* Source excerpt
--
This is not an easy conclusion. When I think I might never re-create the exact taste of my grandma’s chicken pie, I do feel like Captain Ahab, liable to be driven mad by the pursuit. Yet is there liberation, even joy, to be found in a dish that, while not quite the holy grail, can work for your life, your fridge and the people you regularly cook for?

Sophie Wyburd, author of cookbook Tucking In and a regular Feast contributor, says there is; and her familial, comfort-food style recipes, are testament to this. “It can feel like a betrayal, tweaking something mum has always cooked,” she says, but the nature of these sorts of recipes is such that they “naturally update over time, according to what’s there or needs using”. A ragu is a good example, she says. “It’s only in the last year that I’ve dared to deviate from my mum’s spag bol. I asked her for an incredibly detailed breakdown when I first cooked it.” Yet with time and repetition, her confidence has grown. “Maybe there is pork leftover as well as beef. Maybe I don’t have pancetta so put some chorizo in there.” Like Felicity, she’s found the key is to identify those core traits that make the recipe what it is – incorporating a finely chopped red pepper into the ragu, in the case of the bolognese – and what can withstand or even welcome some adapting.

“We talk about old recipes remaining unchanged – but that’s not true,” says Feast contributor Rachel Roddy. “They are changed every time you make them.” Rachel has devoted most of her career to the sorts of dishes that are handed down by Italian nonnas, and says one of the things she likes about the Italian approach to recipe writing is that “they outline the key principles and offer some troubleshooting”.

“This is often more useful than perfect, detailed guidelines,” she continues, and it’s worth bearing in mind if you’re asking a friend or relative for a treasured recipe of theirs. In those dishes that involve meat, dairy or a finickety carb – as time honoured family dishes often do – “The ingredients are in charge,” she laughs. “I feel like I’m always trying to tame them.”

The meat and dairy varies in fat content and quality, the dough varies with the temperature and humidity, and you might – as Felicity found when making the Georgian bread khachapuri recently – not be able to find the right ingredients. With these dishes, every cook is in the hands of the gods, not just Jimi’s mum; and in our age of instant gratification and micro-management, this in itself is a lesson. “There are rice gods, bread gods, pastry gods – there are roast chicken gods for sure,” laughs Sophie. “I must have roasted hundreds of chickens in my life, and only 25% have been perfect.”
--
* Extracted information

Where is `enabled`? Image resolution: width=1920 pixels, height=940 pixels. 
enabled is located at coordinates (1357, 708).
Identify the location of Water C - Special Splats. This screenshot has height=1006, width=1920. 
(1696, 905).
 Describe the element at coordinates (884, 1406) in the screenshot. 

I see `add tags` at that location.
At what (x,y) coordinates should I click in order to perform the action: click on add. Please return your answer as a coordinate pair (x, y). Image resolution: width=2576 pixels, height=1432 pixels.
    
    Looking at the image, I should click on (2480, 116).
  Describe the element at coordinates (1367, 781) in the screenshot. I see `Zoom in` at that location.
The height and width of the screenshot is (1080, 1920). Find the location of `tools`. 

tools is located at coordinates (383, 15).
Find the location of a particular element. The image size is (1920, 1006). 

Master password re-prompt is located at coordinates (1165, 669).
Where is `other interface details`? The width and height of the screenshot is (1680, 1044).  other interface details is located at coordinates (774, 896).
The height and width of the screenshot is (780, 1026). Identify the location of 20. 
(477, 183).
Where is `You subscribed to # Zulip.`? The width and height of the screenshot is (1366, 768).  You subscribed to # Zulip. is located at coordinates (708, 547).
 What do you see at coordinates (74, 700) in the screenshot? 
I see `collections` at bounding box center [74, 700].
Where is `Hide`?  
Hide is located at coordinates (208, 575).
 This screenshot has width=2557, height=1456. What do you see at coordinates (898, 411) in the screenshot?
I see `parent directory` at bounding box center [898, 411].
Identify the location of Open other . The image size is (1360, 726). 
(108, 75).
--
* Work instructions
a - State how many lines of the rows contain the string "Where", giving only the number.
b - Continue the text on adapting family recipes, starting after its last sentence.
The text about family recipes and the rows come from different sources.

* The replies
a - 4

b -
Rachel, who still feels as if she’s making lasagne for the first time every time, despite having made them thousands of times, is more philosophical still: “When you cook, you are not just following a recipe. You are following a past, present and future. Dishes change according to modern times and ingredients, and to where you are in your life – even while you are trying your best to make them as you remember.”

When I visit my grandma to watch how to make her chicken pie, I learn the basis of her sauce is leftover stock and dripping (staples of her fridge) and that her inimitable pastry is half lard, half margarine. These are the “few other ingredients” she was referring to in her text – and they don’t exist in our fridge at home, because my husband and I are of a different generation.

Watching my grandma scrape this and that into the pot and roll the pastry with practised hands, I realise her pie is so inextricable with her life, I have no choice but to create my own version. There’s a sadness to this, but there is also a thrill. I can use real butter in my pastry instead of marge. I can reflect our tastes and values by incorporating heritage grain flour and adding butter beans to the filling. I can keep the tradition alive with a dish that works for my family – and that’s what matters in the end, Jimi says. His wife’s Christmas cake, for example, is inspired by one made by an old family friend, whose recipe was lost when she died. It’s a hybrid of memory and Nigella methodology, and “will sadly never be the same as it was; but my wife makes it every year, and it holds the same symbolism”.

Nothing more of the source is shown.